Here's how Formula E deals with short battery life, and here's why it's wrong.
When a Formula E car runs out of juice, the driver has to pull into the pits, hop out of the depleted car and jump into a second car. This second car will have a fully charged battery.
The races are an hour long, and two pits stops for switching cars is mandatory. Yep, they have planned car-swapping pit stops, as detailed in the rules right here.
The obvious solution is to just switch to a spare battery, rather than to an entire spare car. This would require teams to press the boundaries of battery swapping, an idea that has always seemed practical in theory, but has never been successful in practice.

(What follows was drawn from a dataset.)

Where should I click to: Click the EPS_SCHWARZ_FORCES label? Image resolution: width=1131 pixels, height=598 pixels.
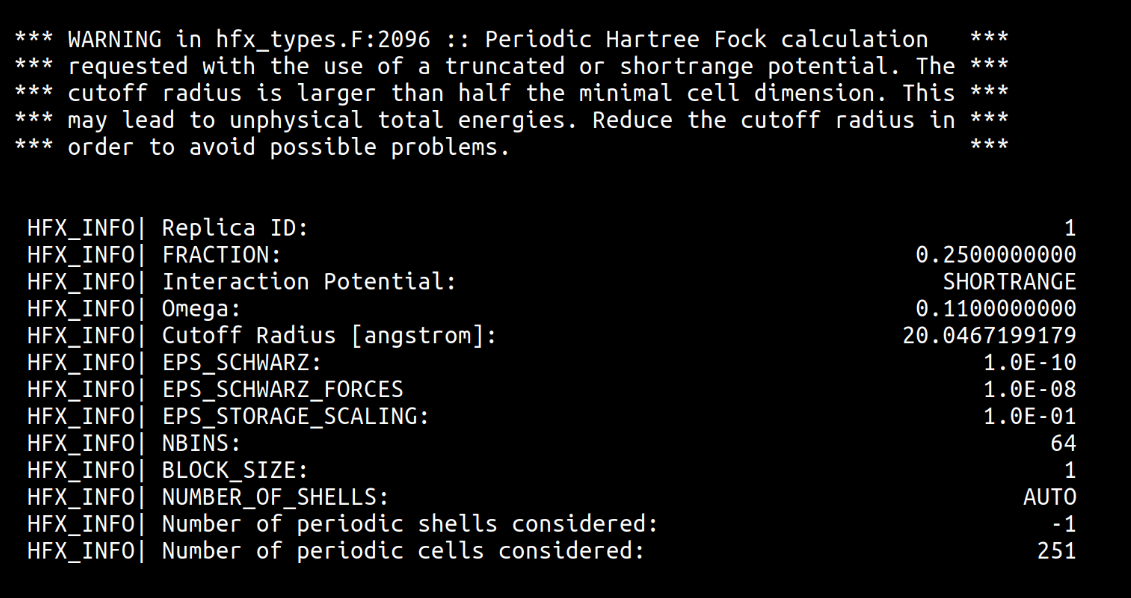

One of the first great uses of battery swapping came from one of the first great hopes of the electric car industry: the Electric Vehicle Company. They ran a huge electric taxi company in New York City around the turn of the century, figuring it was just as easy to change batteries on an electric car as it was to change horses on a traditional carriage cab. The system worked well for years, until new management overstressed the system.
A more recent great hope for the electric car industry was Project Better Place. You swapped batteries like you got gas - at a station. The actual swapping system was like an automated car wash, only the machine pulled a big battery out of your car and slotted a refreshed on in its place. The company went under after a few years.
Even Tesla claimed it was getting behind battery-swapping and even did a 90-second demo. We're now looking at a year waiting with that program.